YOUR INSTRUCTIONS = Copy the lines from the one with "Task: Italicize text using the I icon" up to and including the one with "click(x=621, y=117)", changing "The height and width of the screenshot is" to "Screenshot height and width:" and keeping everything else the same.
· · · ·
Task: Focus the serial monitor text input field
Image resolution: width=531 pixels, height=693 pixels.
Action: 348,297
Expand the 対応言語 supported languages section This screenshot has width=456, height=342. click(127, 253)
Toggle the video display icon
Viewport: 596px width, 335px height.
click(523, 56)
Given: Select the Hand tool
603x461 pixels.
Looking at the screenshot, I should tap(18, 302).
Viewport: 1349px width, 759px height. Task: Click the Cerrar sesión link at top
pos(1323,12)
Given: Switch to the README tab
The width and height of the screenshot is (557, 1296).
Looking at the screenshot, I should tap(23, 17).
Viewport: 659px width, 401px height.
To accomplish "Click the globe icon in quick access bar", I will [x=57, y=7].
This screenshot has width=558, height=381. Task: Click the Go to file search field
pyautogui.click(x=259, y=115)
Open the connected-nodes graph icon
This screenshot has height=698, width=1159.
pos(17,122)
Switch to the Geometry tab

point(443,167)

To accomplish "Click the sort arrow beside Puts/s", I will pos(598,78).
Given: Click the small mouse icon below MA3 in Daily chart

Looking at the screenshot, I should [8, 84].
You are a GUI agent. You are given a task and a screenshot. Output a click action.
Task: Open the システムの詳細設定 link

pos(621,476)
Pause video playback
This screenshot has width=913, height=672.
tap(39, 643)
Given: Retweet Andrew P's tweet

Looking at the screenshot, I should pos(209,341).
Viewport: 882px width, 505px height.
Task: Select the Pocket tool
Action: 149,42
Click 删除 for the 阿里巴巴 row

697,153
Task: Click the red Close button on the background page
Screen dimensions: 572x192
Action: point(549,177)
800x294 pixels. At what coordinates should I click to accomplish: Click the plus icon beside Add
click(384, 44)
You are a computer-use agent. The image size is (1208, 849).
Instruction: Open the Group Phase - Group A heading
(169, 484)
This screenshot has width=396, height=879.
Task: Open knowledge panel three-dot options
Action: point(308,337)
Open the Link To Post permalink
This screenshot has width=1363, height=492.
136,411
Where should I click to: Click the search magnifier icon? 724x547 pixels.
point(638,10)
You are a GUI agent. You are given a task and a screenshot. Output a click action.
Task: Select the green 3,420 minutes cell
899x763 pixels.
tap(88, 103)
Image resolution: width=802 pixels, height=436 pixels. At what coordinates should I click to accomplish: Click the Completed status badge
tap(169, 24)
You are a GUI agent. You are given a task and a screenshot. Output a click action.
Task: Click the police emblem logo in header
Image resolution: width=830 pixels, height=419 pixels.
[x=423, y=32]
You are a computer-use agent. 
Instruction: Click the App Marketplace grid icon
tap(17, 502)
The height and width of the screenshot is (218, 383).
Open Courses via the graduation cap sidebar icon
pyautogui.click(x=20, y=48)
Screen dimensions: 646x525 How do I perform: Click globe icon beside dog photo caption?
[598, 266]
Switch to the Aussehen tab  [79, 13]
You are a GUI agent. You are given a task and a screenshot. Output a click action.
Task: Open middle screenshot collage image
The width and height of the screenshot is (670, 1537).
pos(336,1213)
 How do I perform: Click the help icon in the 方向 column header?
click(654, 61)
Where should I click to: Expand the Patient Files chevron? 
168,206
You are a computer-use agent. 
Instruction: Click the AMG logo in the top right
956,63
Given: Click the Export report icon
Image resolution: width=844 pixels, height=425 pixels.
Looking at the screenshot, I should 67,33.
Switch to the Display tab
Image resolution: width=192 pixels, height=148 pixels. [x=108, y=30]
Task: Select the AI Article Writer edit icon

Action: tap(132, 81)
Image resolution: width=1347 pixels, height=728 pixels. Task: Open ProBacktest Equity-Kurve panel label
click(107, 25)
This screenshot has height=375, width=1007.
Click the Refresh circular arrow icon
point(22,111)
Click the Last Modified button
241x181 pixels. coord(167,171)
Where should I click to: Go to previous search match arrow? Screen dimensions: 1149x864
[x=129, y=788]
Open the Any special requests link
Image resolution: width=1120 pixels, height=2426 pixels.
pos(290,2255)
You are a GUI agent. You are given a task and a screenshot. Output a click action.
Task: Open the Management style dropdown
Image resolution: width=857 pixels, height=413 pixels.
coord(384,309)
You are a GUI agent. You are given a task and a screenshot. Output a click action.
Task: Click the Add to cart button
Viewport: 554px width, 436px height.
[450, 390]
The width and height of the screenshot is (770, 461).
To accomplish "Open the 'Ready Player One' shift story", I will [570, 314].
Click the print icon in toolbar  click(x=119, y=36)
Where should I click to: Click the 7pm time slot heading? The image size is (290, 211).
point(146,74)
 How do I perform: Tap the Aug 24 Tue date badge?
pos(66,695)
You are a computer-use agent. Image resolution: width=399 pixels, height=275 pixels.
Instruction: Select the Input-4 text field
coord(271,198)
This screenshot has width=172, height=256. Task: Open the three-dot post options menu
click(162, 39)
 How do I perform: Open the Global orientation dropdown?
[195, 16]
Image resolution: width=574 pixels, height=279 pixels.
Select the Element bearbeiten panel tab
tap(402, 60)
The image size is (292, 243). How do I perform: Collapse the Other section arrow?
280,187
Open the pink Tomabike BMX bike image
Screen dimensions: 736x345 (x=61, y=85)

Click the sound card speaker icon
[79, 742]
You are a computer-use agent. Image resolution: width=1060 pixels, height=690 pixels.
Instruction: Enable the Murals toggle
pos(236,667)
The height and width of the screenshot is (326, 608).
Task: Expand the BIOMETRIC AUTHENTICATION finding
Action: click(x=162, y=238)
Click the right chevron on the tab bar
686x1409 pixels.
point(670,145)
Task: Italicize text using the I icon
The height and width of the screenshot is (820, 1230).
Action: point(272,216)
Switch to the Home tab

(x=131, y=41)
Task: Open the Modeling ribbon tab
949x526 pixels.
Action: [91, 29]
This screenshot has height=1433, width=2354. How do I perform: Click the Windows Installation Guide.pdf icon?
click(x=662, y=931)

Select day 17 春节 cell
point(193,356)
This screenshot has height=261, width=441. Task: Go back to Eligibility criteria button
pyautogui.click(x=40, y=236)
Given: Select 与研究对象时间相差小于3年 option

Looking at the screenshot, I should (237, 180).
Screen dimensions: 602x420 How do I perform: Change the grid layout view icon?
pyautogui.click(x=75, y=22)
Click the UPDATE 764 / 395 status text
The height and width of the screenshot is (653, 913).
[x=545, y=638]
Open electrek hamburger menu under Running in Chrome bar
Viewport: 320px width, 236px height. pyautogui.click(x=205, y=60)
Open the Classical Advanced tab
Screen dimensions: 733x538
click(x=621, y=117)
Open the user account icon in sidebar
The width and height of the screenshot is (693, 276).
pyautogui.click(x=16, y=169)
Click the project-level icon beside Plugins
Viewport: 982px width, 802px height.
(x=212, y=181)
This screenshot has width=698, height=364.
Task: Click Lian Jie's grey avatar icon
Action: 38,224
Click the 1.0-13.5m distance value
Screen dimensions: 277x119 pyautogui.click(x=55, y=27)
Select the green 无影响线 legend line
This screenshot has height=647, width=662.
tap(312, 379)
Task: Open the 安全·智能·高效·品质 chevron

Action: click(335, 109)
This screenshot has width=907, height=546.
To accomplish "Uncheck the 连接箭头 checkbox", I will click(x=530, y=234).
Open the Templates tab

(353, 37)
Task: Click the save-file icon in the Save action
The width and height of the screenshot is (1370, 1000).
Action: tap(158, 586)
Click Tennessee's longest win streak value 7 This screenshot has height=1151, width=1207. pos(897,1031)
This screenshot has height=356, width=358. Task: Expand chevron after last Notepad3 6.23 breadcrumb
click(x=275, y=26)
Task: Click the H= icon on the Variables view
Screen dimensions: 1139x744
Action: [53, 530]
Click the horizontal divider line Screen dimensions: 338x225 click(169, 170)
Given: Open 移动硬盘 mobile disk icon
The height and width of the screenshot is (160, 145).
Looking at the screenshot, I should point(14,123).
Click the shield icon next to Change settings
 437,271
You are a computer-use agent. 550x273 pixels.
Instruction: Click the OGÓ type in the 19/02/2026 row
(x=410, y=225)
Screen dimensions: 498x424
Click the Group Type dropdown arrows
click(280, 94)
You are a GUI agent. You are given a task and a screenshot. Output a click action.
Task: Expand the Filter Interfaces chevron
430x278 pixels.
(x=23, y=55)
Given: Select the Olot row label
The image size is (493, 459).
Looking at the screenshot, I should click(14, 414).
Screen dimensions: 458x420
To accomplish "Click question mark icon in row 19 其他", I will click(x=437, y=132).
· · · ·
TASK ANSWER =
Task: Italicize text using the I icon
Screenshot height and width: (820, 1230).
Action: point(272,216)
Switch to the Home tab

(x=131, y=41)
Task: Open the Modeling ribbon tab
949x526 pixels.
Action: [91, 29]
This screenshot has height=1433, width=2354. How do I perform: Click the Windows Installation Guide.pdf icon?
click(x=662, y=931)

Select day 17 春节 cell
point(193,356)
This screenshot has height=261, width=441. Task: Go back to Eligibility criteria button
pyautogui.click(x=40, y=236)
Given: Select 与研究对象时间相差小于3年 option

Looking at the screenshot, I should (237, 180).
Screen dimensions: 602x420 How do I perform: Change the grid layout view icon?
pyautogui.click(x=75, y=22)
Click the UPDATE 764 / 395 status text
Screenshot height and width: (653, 913).
[x=545, y=638]
Open electrek hamburger menu under Running in Chrome bar
Viewport: 320px width, 236px height. pyautogui.click(x=205, y=60)
Open the Classical Advanced tab
Screen dimensions: 733x538
click(x=621, y=117)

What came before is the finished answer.